At a producing well site, active wells may be further categorised as:
• oil producers producing predominantly liquid hydrocarbons, but mostly with some associated gas.
• gas producers producing almost entirely gaseous hydrocarbons.
• water injectors injecting water into the formation to maintain reservoir pressure or simply to dispose of water produced with the hydrocarbons because even after treatment, it would be too oily and too saline to be considered clean for dumping overboard, let alone into a fresh water source, in the case of onshore wells. Frequently water injection has an element of reservoir management and produced water disposal.

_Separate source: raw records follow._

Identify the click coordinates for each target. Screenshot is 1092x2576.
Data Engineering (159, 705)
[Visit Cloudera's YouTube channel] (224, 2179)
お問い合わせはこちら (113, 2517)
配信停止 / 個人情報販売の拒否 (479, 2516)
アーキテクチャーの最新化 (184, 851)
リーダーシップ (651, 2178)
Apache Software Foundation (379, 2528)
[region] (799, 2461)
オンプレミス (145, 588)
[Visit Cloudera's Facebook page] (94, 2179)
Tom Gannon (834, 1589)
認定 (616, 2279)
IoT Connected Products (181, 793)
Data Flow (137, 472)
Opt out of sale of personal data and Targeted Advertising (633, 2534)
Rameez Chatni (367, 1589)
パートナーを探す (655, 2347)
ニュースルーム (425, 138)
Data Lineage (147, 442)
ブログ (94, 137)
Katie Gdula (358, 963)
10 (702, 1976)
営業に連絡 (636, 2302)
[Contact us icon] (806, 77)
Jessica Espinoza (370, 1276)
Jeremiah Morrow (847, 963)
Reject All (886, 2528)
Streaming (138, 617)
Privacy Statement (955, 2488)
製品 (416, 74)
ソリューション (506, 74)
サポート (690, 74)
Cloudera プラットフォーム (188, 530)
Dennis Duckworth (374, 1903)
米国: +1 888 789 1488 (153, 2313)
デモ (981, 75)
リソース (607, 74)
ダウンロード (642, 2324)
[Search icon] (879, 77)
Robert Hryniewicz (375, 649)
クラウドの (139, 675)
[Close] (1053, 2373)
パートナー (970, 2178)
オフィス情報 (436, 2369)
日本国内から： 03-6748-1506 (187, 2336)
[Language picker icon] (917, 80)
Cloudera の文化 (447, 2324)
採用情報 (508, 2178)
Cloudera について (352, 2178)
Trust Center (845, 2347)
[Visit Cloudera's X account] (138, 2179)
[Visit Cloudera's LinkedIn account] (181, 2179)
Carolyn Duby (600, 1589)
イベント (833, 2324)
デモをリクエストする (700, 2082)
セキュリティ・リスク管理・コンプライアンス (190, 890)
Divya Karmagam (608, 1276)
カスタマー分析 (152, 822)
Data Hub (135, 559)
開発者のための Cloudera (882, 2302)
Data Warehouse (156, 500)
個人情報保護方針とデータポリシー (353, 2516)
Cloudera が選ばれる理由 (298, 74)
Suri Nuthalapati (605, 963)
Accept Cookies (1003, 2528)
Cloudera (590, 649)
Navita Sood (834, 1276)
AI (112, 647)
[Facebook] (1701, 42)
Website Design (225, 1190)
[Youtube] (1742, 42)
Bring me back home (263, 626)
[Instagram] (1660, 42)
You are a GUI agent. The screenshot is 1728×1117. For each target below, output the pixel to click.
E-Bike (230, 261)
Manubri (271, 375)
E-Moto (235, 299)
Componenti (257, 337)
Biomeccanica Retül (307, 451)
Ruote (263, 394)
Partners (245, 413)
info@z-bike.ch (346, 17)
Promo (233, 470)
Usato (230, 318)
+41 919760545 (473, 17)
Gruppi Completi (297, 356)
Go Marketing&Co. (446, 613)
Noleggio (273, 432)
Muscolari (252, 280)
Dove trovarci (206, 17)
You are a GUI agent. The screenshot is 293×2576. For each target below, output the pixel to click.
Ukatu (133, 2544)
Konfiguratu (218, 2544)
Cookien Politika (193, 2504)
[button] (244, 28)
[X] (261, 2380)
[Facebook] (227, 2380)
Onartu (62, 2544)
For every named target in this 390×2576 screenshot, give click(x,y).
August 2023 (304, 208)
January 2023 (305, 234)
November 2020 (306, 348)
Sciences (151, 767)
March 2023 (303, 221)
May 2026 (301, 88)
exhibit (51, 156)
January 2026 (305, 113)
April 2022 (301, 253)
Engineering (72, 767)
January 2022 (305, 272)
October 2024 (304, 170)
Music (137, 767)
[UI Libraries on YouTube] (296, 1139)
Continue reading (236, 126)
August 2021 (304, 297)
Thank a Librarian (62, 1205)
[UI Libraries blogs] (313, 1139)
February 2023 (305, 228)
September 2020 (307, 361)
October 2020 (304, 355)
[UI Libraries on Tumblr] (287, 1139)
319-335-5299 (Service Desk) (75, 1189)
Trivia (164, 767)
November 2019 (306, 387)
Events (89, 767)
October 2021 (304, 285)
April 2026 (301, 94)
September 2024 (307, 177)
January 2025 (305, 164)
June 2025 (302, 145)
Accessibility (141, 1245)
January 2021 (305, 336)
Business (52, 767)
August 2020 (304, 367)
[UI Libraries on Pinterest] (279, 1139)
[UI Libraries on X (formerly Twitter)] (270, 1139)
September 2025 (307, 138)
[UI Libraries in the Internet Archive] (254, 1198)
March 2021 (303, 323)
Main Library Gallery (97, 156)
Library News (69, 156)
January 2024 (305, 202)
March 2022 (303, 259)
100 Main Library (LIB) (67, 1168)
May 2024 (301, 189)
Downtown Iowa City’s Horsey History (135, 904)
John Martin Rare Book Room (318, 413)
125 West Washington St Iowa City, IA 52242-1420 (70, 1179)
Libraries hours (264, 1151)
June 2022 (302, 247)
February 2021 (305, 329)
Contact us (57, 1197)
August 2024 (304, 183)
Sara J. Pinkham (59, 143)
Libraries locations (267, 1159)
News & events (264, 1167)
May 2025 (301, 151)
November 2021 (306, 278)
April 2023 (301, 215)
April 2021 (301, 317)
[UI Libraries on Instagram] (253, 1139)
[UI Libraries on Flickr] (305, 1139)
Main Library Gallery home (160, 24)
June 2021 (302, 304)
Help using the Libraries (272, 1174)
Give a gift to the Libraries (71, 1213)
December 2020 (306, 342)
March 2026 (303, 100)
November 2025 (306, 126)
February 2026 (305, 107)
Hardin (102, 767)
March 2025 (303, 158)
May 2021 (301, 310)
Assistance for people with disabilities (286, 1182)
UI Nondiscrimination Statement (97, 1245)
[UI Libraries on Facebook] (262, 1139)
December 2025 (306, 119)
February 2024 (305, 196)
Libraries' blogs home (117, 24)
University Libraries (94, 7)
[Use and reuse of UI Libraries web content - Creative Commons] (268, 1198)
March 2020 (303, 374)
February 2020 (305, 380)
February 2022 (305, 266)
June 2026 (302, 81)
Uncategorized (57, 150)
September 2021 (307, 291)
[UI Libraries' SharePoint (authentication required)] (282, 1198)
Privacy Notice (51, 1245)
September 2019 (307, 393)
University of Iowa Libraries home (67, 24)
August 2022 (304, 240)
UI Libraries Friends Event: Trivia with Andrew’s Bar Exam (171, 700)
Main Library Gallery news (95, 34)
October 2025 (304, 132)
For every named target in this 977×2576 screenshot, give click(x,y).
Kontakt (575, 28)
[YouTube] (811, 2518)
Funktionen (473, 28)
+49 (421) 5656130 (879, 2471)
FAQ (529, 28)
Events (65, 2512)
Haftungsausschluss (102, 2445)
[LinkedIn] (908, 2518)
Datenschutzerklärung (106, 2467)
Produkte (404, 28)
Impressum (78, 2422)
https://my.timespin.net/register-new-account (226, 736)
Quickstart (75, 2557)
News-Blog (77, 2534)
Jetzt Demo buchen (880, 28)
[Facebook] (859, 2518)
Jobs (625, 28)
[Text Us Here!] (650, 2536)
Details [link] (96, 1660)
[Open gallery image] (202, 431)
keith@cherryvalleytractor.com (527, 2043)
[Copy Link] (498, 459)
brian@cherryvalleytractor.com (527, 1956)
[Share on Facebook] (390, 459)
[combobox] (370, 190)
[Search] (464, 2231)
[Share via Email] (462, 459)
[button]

• aquifer producers intentionally producing reservoir water for re-injection to manage pressure. This is in effect moving reservoir water from where it is not as useful to where it is more useful. These wells will generally only be used if produced water from the oil or gas producers is insufficient for reservoir management purposes. Using aquifer produced water rather than sea water is due to the chemistry.
• gas injectors injecting gas into the reservoir often as a means of disposal or sequestering for later production, but also to maintain reservoir pressure.